| WHAT TO PRODUCE |
Reproduce these rows unchanged except that each instance of "Viewport" becomes "Display".

| DATA EXCERPTS |
□ □ □
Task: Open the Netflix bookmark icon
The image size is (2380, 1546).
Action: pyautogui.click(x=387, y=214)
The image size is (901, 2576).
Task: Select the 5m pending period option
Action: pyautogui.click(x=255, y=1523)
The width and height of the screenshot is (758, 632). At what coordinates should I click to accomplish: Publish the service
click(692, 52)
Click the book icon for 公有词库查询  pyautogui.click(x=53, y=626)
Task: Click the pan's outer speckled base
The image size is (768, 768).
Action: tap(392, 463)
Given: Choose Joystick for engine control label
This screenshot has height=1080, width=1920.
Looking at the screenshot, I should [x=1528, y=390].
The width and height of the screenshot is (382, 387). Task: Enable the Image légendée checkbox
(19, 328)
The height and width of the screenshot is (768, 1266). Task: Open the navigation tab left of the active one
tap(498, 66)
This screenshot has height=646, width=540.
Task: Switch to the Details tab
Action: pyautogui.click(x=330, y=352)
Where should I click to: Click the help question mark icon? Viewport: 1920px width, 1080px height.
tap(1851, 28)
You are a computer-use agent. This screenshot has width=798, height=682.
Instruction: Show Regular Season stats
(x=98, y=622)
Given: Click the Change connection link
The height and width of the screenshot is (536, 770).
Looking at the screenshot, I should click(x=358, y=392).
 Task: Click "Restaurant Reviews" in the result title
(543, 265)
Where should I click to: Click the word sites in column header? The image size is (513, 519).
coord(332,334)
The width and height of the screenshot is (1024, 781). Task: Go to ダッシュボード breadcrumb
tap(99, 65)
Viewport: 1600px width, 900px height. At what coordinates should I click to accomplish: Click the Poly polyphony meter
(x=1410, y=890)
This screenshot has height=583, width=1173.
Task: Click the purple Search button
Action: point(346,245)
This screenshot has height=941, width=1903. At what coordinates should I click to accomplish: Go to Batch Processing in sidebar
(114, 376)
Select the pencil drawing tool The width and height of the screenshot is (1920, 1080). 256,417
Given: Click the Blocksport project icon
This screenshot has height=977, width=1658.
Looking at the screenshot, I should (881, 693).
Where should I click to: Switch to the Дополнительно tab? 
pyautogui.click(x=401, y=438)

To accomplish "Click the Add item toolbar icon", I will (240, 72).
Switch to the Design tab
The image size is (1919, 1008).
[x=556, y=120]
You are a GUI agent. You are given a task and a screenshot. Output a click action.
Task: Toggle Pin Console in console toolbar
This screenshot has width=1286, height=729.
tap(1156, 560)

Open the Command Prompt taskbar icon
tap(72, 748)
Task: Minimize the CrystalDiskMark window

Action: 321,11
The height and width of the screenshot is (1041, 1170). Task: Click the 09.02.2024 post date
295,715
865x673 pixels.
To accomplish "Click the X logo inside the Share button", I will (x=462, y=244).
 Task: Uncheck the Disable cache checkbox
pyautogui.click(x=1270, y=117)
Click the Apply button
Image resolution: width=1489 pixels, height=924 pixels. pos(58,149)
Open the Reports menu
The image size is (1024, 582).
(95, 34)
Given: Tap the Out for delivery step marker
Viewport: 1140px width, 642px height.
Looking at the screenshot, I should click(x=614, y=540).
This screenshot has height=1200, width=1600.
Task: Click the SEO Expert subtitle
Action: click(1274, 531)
□ □ □
| EXERCISE OUTPUT |
Task: Open the Netflix bookmark icon
The image size is (2380, 1546).
Action: pyautogui.click(x=387, y=214)
The image size is (901, 2576).
Task: Select the 5m pending period option
Action: pyautogui.click(x=255, y=1523)
The width and height of the screenshot is (758, 632). At what coordinates should I click to accomplish: Publish the service
click(692, 52)
Click the book icon for 公有词库查询  pyautogui.click(x=53, y=626)
Task: Click the pan's outer speckled base
The image size is (768, 768).
Action: tap(392, 463)
Given: Choose Joystick for engine control label
This screenshot has height=1080, width=1920.
Looking at the screenshot, I should [x=1528, y=390].
The width and height of the screenshot is (382, 387). Task: Enable the Image légendée checkbox
(19, 328)
The height and width of the screenshot is (768, 1266). Task: Open the navigation tab left of the active one
tap(498, 66)
This screenshot has height=646, width=540.
Task: Switch to the Details tab
Action: pyautogui.click(x=330, y=352)
Where should I click to: Click the help question mark icon? Display: 1920px width, 1080px height.
tap(1851, 28)
You are a computer-use agent. This screenshot has width=798, height=682.
Instruction: Show Regular Season stats
(x=98, y=622)
Given: Click the Change connection link
The height and width of the screenshot is (536, 770).
Looking at the screenshot, I should click(x=358, y=392).
 Task: Click "Restaurant Reviews" in the result title
(543, 265)
Where should I click to: Click the word sites in column header? The image size is (513, 519).
coord(332,334)
The width and height of the screenshot is (1024, 781). Task: Go to ダッシュボード breadcrumb
tap(99, 65)
Display: 1600px width, 900px height. At what coordinates should I click to accomplish: Click the Poly polyphony meter
(x=1410, y=890)
This screenshot has height=583, width=1173.
Task: Click the purple Search button
Action: point(346,245)
This screenshot has height=941, width=1903. At what coordinates should I click to accomplish: Go to Batch Processing in sidebar
(114, 376)
Select the pencil drawing tool The width and height of the screenshot is (1920, 1080). 256,417
Given: Click the Blocksport project icon
This screenshot has height=977, width=1658.
Looking at the screenshot, I should (881, 693).
Where should I click to: Switch to the Дополнительно tab? 
pyautogui.click(x=401, y=438)

To accomplish "Click the Add item toolbar icon", I will (240, 72).
Switch to the Design tab
The image size is (1919, 1008).
[x=556, y=120]
You are a GUI agent. You are given a task and a screenshot. Output a click action.
Task: Toggle Pin Console in console toolbar
This screenshot has width=1286, height=729.
tap(1156, 560)

Open the Command Prompt taskbar icon
tap(72, 748)
Task: Minimize the CrystalDiskMark window

Action: 321,11
The height and width of the screenshot is (1041, 1170). Task: Click the 09.02.2024 post date
295,715
865x673 pixels.
To accomplish "Click the X logo inside the Share button", I will (x=462, y=244).
 Task: Uncheck the Disable cache checkbox
pyautogui.click(x=1270, y=117)
Click the Apply button
Image resolution: width=1489 pixels, height=924 pixels. pos(58,149)
Open the Reports menu
The image size is (1024, 582).
(95, 34)
Given: Tap the Out for delivery step marker
Display: 1140px width, 642px height.
Looking at the screenshot, I should click(x=614, y=540).
This screenshot has height=1200, width=1600.
Task: Click the SEO Expert subtitle
Action: click(1274, 531)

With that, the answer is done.